Little is known about the characteristics of cystine transport and expression of cystine transporters in heart. Such knowledge is likely to be important because the cystine-glutamate exchanger (xCT) has been suggested to be a rate-limiting factor in glutathione synthesis (Sato et al. 1998), and glutathione plays a major role in protecting heart cells against oxidative stress (Dhalla et al. 2000). The aims of this study were to investigate cystine uptake in cardiac sarcolemmal vesicles under normal conditions and during ischaemia.

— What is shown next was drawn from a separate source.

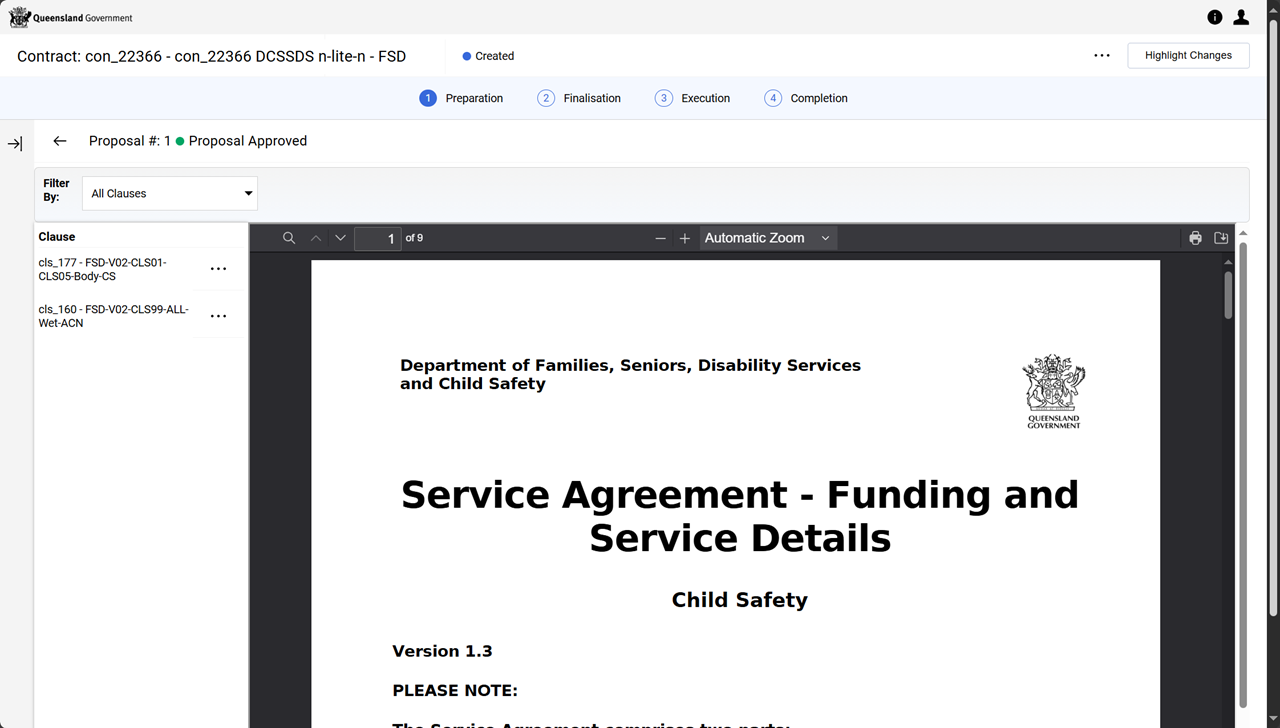This screenshot has width=1280, height=728.
Task: Zoom in the PDF document
Action: (685, 238)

Male Wistar rats were humanely killed by cervical dislocation. The hearts were dissected and were either used directly for sarcolemmal vesicle preparation or perfused as Langendorrf preparations before sarcolemmal vesicle preparation. Langendorrf hearts were perfused at 10 ml min^-1 with aerated Krebs solution at 37 °C (Javadov et al. 2000) for 45 min with (ischaemic) or without (control) 30 min global normothermic ischaemia. Homogenisation and differential centrifugation was used to prepare the vesicles as described previously with the purity of the vesicle preparation assayed by marker enzyme activity (King et al. 2001). L-[¹⁴C]Cystine uptake into sarcolemmal vesicles was measured by rapid filtration at room temperature (King et al. 2001).

There was no significant difference in the enrichment of Na⁺,K⁺-ATPase activity in vesicles from control compared to ischaemic hearts (6.67 ± 1.15-fold control vs. 8.53 ± 1.01-fold ischaemic, n = 3, means ± S.E.M.). L-[¹⁴C]Cystine uptake into sarcolemmal vesicles was not sodium dependent but was affected by ischaemia and by pH. The initial rate of 0.03 mM L-[¹⁴C]cystine uptake in vesicles from ischaemic hearts was 66.18 ± 2.91 pmol (mg protein) s^-1, which was significantly greater than the 29.86 ± 10.98 pmol (mg protein) s^-1 measured in vesicles from control hearts (P < 0.05, Student’s unpaired t test, n = 3, means ± S.E.M.). When the pH was decreased, the initial rate of 0.1 mM L-[¹⁴C]cystine uptake increased from 10.58 ± 6.86 pmol (mg protein) s^-1 at pH 7.4 to 104.44 ± 39.73 pmol (mg protein) s^-1 at pH 6.2 (P < 0.05, t test, n = 3 ± S.D.) in vesicles from control hearts.

This work suggests that cystine uptake into rat cardiac sarcolemmal vesicles is stimulated by low pH and ischaemia.

This work was supported by the British Heart Foundation.